Editorial: Corporations keep trying to throw out progressive California laws. Do we need reforms?
In 2007, when I wrote about how our economic future was being decided in Sacramento, the California State Legislature was in the midst of trying to pass a law that would have restricted campaign spending by corporations and banks in California. The law had been introduced by Sen. Jerry Hill, who would later become the first-term mayor of San Francisco.
In early June, the bill arrived on my desk. I was in Los Angeles at a dinner sponsored by the City Club of the West, where I was speaking on “The Crisis in American Corporations,” a subject dear to my heart.
The bill seemed a bit odd. As I watched it circulate, I tried to determine whether it was just misguided or if it represented a concerted effort by a powerful political interest group to suppress campaign finance reform in California.
Was that possible? As a political consultant, I had often watched political campaigns struggle to meet the realities of modern campaigns. It’s not really rocket science. When you can’t raise $15 million in five weeks, you have to consider some radical strategy.
At the city level, we can’t do any big thing unless we know we can raise $45 million in a day or we know that we can raise $50 million in 10 minutes.
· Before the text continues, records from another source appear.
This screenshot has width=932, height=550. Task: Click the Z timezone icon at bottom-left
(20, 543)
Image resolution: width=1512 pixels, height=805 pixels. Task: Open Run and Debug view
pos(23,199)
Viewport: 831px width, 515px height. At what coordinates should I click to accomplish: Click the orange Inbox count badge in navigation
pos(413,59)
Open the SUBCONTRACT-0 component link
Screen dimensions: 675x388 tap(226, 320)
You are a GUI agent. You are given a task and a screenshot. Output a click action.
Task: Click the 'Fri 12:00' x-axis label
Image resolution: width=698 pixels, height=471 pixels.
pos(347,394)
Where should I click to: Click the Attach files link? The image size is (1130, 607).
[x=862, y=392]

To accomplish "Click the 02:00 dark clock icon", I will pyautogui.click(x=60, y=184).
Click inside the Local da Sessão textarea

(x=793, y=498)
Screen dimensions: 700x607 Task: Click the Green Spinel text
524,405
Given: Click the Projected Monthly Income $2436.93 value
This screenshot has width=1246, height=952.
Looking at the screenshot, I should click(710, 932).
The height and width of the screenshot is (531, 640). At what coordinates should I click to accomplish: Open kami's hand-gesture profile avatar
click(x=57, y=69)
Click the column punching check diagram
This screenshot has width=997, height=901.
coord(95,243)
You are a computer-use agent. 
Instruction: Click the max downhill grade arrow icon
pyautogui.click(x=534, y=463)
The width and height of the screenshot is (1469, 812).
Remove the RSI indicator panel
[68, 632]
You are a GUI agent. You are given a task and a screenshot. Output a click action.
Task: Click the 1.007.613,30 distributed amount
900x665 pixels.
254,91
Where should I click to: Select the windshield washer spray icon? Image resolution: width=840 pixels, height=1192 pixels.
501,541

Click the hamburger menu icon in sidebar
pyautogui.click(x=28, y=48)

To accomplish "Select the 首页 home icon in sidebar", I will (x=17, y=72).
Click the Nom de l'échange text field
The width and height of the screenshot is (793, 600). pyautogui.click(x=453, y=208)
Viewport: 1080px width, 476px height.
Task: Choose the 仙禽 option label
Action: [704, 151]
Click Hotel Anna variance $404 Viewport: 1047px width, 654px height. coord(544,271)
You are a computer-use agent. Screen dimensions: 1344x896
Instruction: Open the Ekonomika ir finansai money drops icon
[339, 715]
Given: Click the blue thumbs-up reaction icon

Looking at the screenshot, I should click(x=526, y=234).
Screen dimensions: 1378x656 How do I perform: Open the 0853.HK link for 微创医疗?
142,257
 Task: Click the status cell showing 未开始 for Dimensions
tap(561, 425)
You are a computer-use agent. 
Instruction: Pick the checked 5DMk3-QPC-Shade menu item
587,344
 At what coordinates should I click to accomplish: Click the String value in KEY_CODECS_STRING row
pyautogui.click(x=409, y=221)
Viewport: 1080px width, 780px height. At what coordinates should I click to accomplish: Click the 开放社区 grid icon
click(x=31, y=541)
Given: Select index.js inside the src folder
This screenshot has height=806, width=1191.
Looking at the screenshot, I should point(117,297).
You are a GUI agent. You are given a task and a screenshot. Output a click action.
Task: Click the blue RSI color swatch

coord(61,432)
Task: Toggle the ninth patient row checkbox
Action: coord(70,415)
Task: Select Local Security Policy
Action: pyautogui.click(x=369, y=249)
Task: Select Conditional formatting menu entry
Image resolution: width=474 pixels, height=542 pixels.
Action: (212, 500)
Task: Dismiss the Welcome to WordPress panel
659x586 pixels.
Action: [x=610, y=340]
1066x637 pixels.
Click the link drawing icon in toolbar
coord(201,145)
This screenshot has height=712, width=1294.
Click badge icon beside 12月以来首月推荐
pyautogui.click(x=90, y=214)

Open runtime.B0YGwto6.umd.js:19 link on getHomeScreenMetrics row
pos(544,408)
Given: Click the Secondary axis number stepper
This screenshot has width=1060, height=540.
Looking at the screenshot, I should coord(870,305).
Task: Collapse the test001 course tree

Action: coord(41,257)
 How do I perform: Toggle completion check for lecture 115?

“The time is fast approaching when the people will have the right to know who governs them and how they spend the money they get through an election cycle,” said California Assemblyman Tom Ammiano. “At this time, the time is fast approaching when the people … have the right to know who governs them and how they spend the money they get through an election cycle.
When I saw the bill in the mail, I quickly realized there was an attempt here to legislate a two-party system in California — the kind of thing that is common in places like New York, or Vermont, or Maine. That is to say, a system that favors parties that have the money and power to spend on election campaigns.